Can anyone tell me the best way to replace the headlight bulb in an Accucraft Colorado and Southern # 60?


----------



## East Broad Top (Dec 29, 2007)

Hmm, if we count the responses, will that tell us how many large scale railroaders it takes to change a light bulb? 

Later, 

K


----------



## Torby (Jan 2, 2008)

hehe - Apparently more than we have here









I've done it, but not in an Accucraft Colorado. 

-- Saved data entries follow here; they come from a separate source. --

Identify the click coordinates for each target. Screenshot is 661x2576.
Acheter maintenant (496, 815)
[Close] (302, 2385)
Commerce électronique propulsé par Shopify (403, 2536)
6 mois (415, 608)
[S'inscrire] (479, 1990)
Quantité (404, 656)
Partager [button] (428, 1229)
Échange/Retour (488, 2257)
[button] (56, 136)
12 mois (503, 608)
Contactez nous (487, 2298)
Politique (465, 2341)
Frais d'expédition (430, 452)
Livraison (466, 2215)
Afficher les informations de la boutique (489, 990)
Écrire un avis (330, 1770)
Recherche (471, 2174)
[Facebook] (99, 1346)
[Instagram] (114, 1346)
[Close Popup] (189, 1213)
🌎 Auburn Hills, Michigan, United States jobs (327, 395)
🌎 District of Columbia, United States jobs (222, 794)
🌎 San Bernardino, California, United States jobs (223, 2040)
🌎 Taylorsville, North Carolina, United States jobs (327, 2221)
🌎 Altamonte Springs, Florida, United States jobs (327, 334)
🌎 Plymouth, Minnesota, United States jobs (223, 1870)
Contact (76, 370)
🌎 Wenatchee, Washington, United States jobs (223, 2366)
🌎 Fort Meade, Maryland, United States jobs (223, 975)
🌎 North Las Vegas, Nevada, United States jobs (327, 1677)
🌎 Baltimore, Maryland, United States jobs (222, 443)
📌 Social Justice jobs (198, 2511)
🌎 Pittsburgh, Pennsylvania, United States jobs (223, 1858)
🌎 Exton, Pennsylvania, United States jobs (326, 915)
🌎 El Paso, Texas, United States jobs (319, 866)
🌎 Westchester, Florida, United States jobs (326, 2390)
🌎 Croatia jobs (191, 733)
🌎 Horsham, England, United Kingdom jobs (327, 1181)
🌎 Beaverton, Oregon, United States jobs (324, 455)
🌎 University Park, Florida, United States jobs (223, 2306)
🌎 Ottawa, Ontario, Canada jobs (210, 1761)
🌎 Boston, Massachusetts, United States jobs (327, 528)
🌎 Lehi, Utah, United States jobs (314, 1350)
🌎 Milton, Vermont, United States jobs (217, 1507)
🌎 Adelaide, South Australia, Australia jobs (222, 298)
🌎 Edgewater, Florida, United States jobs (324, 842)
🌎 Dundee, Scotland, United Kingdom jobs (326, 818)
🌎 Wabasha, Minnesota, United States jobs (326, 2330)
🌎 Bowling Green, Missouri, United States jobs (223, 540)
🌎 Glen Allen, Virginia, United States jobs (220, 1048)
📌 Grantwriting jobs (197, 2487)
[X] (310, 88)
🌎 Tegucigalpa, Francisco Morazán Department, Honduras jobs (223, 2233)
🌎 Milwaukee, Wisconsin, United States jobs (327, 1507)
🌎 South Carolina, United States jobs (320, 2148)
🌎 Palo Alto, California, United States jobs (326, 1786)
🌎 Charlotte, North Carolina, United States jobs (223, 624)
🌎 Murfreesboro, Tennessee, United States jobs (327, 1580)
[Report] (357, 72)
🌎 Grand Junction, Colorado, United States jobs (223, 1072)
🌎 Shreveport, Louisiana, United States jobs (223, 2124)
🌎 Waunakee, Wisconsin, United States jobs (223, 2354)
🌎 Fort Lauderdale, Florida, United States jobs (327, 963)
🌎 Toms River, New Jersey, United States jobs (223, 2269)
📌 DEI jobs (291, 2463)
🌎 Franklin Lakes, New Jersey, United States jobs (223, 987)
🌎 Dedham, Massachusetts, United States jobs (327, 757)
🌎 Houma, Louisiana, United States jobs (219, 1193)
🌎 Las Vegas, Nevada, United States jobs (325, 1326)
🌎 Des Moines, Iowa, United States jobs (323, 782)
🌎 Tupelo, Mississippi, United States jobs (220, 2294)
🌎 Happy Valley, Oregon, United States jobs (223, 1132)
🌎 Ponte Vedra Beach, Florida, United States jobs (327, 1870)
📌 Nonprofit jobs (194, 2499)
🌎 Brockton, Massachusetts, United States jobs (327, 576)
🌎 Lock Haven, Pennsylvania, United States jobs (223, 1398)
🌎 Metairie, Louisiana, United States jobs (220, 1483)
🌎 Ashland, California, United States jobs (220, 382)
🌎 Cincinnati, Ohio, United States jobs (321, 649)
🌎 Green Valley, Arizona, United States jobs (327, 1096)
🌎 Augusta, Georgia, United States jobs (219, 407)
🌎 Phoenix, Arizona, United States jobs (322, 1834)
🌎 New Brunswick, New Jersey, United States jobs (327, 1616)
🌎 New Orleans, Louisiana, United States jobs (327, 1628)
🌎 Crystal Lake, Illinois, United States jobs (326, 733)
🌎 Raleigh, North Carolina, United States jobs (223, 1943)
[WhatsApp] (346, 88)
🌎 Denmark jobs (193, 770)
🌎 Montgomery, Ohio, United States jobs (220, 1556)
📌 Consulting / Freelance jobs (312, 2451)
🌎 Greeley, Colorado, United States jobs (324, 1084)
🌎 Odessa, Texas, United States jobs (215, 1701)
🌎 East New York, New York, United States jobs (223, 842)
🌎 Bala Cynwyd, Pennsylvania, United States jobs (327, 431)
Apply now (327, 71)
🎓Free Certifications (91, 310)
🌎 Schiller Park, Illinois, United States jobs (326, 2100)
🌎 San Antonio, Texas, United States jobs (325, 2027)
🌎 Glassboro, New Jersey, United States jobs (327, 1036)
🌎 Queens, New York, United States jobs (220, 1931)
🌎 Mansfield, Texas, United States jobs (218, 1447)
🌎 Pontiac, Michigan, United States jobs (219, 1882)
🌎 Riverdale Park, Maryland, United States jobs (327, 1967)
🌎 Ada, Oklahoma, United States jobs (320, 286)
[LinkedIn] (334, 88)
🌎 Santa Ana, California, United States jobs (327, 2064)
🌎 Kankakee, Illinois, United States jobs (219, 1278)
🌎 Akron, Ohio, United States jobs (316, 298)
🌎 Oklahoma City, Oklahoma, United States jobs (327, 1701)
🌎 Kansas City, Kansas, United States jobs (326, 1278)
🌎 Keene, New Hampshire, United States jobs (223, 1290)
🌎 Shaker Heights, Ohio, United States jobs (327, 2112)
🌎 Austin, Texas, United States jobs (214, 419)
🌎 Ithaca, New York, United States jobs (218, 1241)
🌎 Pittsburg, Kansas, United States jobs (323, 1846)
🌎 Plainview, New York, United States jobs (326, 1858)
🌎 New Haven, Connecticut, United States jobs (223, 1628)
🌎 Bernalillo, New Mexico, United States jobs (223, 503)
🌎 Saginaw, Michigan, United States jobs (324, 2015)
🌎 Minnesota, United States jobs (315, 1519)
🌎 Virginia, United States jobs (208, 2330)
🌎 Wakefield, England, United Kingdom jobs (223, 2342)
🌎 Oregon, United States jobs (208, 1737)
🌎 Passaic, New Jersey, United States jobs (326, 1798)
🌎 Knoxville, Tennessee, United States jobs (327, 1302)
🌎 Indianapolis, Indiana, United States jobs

In one loco, I changed the burned out 14v lightbulb with 3 gow bulbs. They fit inside quite nicely. Of course, I don't know what kind of bulbs the Colorado has or what it takes to get to it.


----------



## R Snyder (May 12, 2009)

I have had a couple of people tell me I can drill a small hole in the back of the headlight and push the lens out forward with a small punch. I am just looking for other input before I try that approach.


----------



## weaverc (Jan 2, 2008)

My Accucraft lenses are held in with a hard to see circular spring wire and a back disc that screws off. My Roundhouse locomotives have access only through the front with a lens that is freed when the ring around it is removed. I've drilled a hole in the back of all my locomotive headlights to insert a 3mm YelloGlo LEd forward into the reflector with very good affect. My SR#24 is shown. 5mm and 1.5mm LEDs are also available as are grain of wheat and grain of rice incandescent bulbs for a variety of voltages. A dropping resister in series lets you use a variety of voltages to light the LED, which by itself is usually 1.5 or 3 volts.


----------



## Torby (Jan 2, 2008)

There you have it! A reply by somebody who has had one of those apart.


----------



## R Snyder (May 12, 2009)

Thank you for the information.


----------